Lacey police sought to charge Legeer after being alerted to his attempted firearms transaction under the provisions of House Bill 1501. The law approved overwhelmingly by lawmakers last year encourages police departments to pursue the roughly 4,000 prohibited buyers in Washington who attempt to purchase firearms at gun stores.

Legeer’s case shows how each investigation can be riddled with challenges for authorities ranging from confusing or incomplete court paperwork to defendants who might genuinely be unaware that they can’t purchase a firearm.

The law requires that prosecutors prove that suspects “knowingly” violated the order that they can’t have firearms. Buyers are required to fill out federal paperwork swearing that they are eligible to own a gun. Lying on that form is a state and federal offense.

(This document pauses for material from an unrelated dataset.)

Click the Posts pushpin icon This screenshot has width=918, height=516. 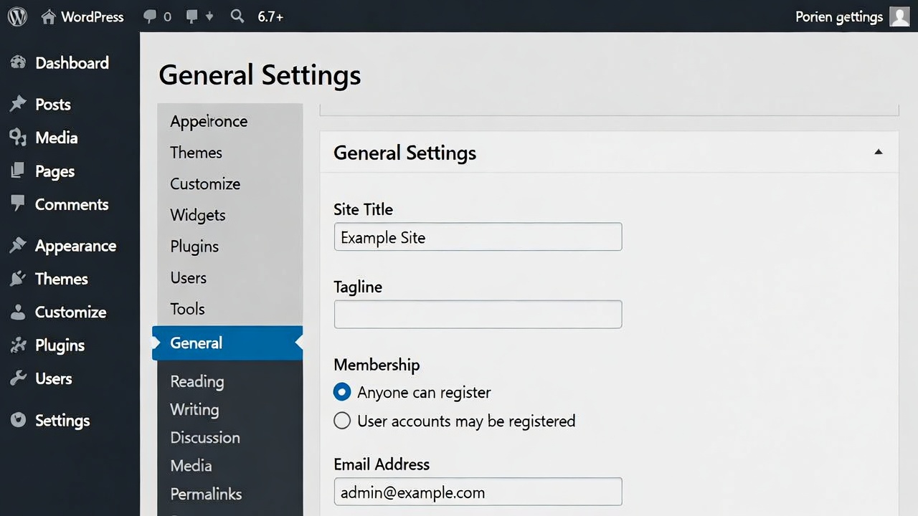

Legeer said when he entered the court’s diversion program, he thought the restriction against firearms was lifted.

Legeer pawned two guns – a rifle and a handgun – at Cash Northwest Pawn Shop in Lacey.

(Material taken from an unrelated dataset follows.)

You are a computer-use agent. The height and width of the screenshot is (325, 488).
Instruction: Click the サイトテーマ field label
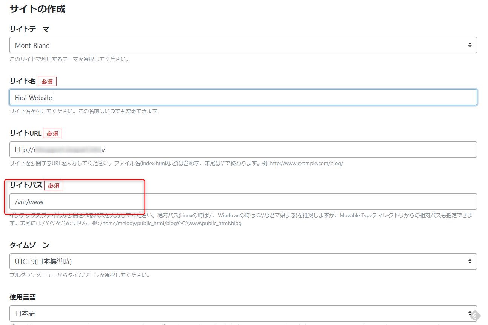29,29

When he went to retrieve his rifle, he was required to undergo a background check to take possession of the gun.

He passed that background check.

However, when he returned for his pistol, he failed that background check and Lacey Police were alerted.

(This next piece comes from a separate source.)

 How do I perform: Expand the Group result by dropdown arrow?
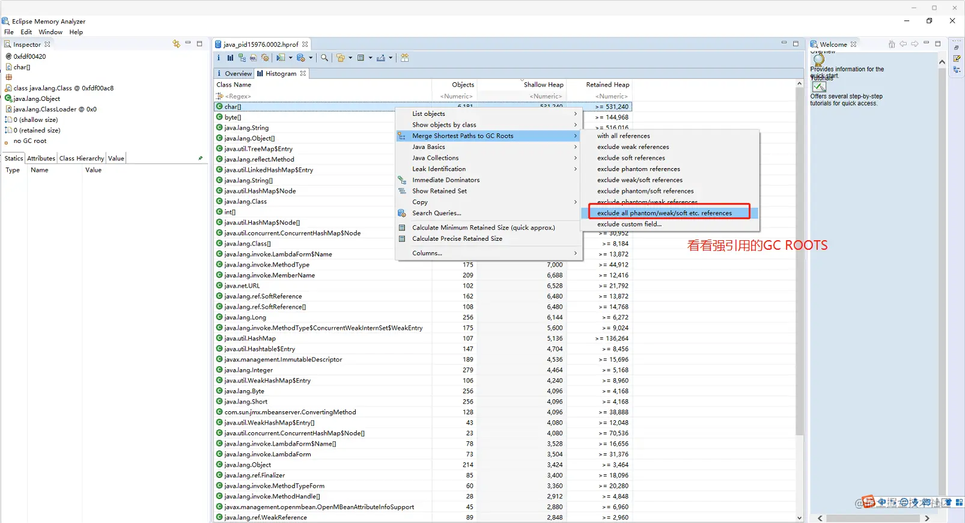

When Legeer spoke with public radio’s Northwest News Network a few weeks ago, the Thurston County prosecutor’s office was still trying to decide whether to file charges against him.

The affidavit from a Lacey police detective says records show Legeer signed an order not to possess firearms in May 2016, and the police department recommended charging Legeer with unlawful possession of firearms in the second degree.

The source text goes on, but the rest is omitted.